RECORDS FOR THIS EXERCISE:
========================================================================

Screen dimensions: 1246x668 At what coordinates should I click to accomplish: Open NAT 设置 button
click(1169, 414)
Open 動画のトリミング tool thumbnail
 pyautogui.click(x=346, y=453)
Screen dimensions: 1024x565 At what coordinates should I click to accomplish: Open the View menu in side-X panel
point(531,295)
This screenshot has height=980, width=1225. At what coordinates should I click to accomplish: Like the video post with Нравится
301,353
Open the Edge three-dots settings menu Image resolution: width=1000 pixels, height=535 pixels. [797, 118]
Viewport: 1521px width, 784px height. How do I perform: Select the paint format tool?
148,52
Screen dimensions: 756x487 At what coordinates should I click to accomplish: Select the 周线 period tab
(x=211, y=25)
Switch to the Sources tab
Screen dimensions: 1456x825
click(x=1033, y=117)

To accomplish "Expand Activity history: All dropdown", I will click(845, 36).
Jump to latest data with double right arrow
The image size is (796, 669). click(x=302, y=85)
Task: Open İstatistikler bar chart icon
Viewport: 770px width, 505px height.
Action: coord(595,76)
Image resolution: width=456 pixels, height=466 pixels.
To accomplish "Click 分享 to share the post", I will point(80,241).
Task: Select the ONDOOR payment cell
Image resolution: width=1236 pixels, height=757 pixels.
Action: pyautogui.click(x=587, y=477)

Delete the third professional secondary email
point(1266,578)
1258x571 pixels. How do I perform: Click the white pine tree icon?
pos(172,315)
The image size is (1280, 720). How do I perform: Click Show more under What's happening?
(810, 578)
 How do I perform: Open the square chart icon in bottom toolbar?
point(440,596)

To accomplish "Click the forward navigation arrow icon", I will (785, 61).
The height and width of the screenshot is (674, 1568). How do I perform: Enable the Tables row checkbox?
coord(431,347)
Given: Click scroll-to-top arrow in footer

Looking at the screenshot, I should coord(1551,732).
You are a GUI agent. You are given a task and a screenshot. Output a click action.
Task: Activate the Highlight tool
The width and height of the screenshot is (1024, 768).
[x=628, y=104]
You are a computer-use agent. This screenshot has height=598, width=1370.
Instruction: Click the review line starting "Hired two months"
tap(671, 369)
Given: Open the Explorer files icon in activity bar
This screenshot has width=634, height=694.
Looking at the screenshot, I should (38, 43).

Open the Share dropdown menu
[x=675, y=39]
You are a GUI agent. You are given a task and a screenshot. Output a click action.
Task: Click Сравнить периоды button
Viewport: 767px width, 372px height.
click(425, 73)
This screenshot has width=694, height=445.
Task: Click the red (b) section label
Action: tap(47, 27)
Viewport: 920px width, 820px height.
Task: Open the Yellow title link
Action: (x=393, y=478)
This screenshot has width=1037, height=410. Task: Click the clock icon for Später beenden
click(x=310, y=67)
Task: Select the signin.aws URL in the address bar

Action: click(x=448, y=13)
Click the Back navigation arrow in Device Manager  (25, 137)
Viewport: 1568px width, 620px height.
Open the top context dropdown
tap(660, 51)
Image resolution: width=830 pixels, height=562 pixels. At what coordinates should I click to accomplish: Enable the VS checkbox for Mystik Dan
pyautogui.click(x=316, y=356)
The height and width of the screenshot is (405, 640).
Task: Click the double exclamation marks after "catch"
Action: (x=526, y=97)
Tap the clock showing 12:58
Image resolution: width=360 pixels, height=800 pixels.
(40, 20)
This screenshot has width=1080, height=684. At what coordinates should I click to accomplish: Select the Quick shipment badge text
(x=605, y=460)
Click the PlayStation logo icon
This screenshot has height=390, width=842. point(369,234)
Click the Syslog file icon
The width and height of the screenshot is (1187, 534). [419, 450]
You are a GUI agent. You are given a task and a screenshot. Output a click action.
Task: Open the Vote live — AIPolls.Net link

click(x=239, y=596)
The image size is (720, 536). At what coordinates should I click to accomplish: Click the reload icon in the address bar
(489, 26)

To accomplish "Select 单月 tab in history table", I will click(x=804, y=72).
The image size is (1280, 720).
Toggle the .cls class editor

========================================================================

PROMPT: Reproduce the listing in full. Keep it exactly as written.

ANSWER TO THIS EXERCISE:
Screen dimensions: 1246x668 At what coordinates should I click to accomplish: Open NAT 设置 button
click(1169, 414)
Open 動画のトリミング tool thumbnail
 pyautogui.click(x=346, y=453)
Screen dimensions: 1024x565 At what coordinates should I click to accomplish: Open the View menu in side-X panel
point(531,295)
This screenshot has height=980, width=1225. At what coordinates should I click to accomplish: Like the video post with Нравится
301,353
Open the Edge three-dots settings menu Image resolution: width=1000 pixels, height=535 pixels. [797, 118]
Viewport: 1521px width, 784px height. How do I perform: Select the paint format tool?
148,52
Screen dimensions: 756x487 At what coordinates should I click to accomplish: Select the 周线 period tab
(x=211, y=25)
Switch to the Sources tab
Screen dimensions: 1456x825
click(x=1033, y=117)

To accomplish "Expand Activity history: All dropdown", I will click(845, 36).
Jump to latest data with double right arrow
The image size is (796, 669). click(x=302, y=85)
Task: Open İstatistikler bar chart icon
Viewport: 770px width, 505px height.
Action: coord(595,76)
Image resolution: width=456 pixels, height=466 pixels.
To accomplish "Click 分享 to share the post", I will point(80,241).
Task: Select the ONDOOR payment cell
Image resolution: width=1236 pixels, height=757 pixels.
Action: pyautogui.click(x=587, y=477)

Delete the third professional secondary email
point(1266,578)
1258x571 pixels. How do I perform: Click the white pine tree icon?
pos(172,315)
The image size is (1280, 720). How do I perform: Click Show more under What's happening?
(810, 578)
 How do I perform: Open the square chart icon in bottom toolbar?
point(440,596)

To accomplish "Click the forward navigation arrow icon", I will (785, 61).
The height and width of the screenshot is (674, 1568). How do I perform: Enable the Tables row checkbox?
coord(431,347)
Given: Click scroll-to-top arrow in footer

Looking at the screenshot, I should coord(1551,732).
You are a GUI agent. You are given a task and a screenshot. Output a click action.
Task: Activate the Highlight tool
The width and height of the screenshot is (1024, 768).
[x=628, y=104]
You are a computer-use agent. This screenshot has height=598, width=1370.
Instruction: Click the review line starting "Hired two months"
tap(671, 369)
Given: Open the Explorer files icon in activity bar
This screenshot has width=634, height=694.
Looking at the screenshot, I should (38, 43).

Open the Share dropdown menu
[x=675, y=39]
You are a GUI agent. You are given a task and a screenshot. Output a click action.
Task: Click Сравнить периоды button
Viewport: 767px width, 372px height.
click(425, 73)
This screenshot has width=694, height=445.
Task: Click the red (b) section label
Action: tap(47, 27)
Viewport: 920px width, 820px height.
Task: Open the Yellow title link
Action: (x=393, y=478)
This screenshot has width=1037, height=410. Task: Click the clock icon for Später beenden
click(x=310, y=67)
Task: Select the signin.aws URL in the address bar

Action: click(x=448, y=13)
Click the Back navigation arrow in Device Manager  (25, 137)
Viewport: 1568px width, 620px height.
Open the top context dropdown
tap(660, 51)
Image resolution: width=830 pixels, height=562 pixels. At what coordinates should I click to accomplish: Enable the VS checkbox for Mystik Dan
pyautogui.click(x=316, y=356)
The height and width of the screenshot is (405, 640).
Task: Click the double exclamation marks after "catch"
Action: (x=526, y=97)
Tap the clock showing 12:58
Image resolution: width=360 pixels, height=800 pixels.
(40, 20)
This screenshot has width=1080, height=684. At what coordinates should I click to accomplish: Select the Quick shipment badge text
(x=605, y=460)
Click the PlayStation logo icon
This screenshot has height=390, width=842. point(369,234)
Click the Syslog file icon
The width and height of the screenshot is (1187, 534). [419, 450]
You are a GUI agent. You are given a task and a screenshot. Output a click action.
Task: Open the Vote live — AIPolls.Net link

click(x=239, y=596)
The image size is (720, 536). At what coordinates should I click to accomplish: Click the reload icon in the address bar
(489, 26)

To accomplish "Select 单月 tab in history table", I will click(x=804, y=72).
The image size is (1280, 720).
Toggle the .cls class editor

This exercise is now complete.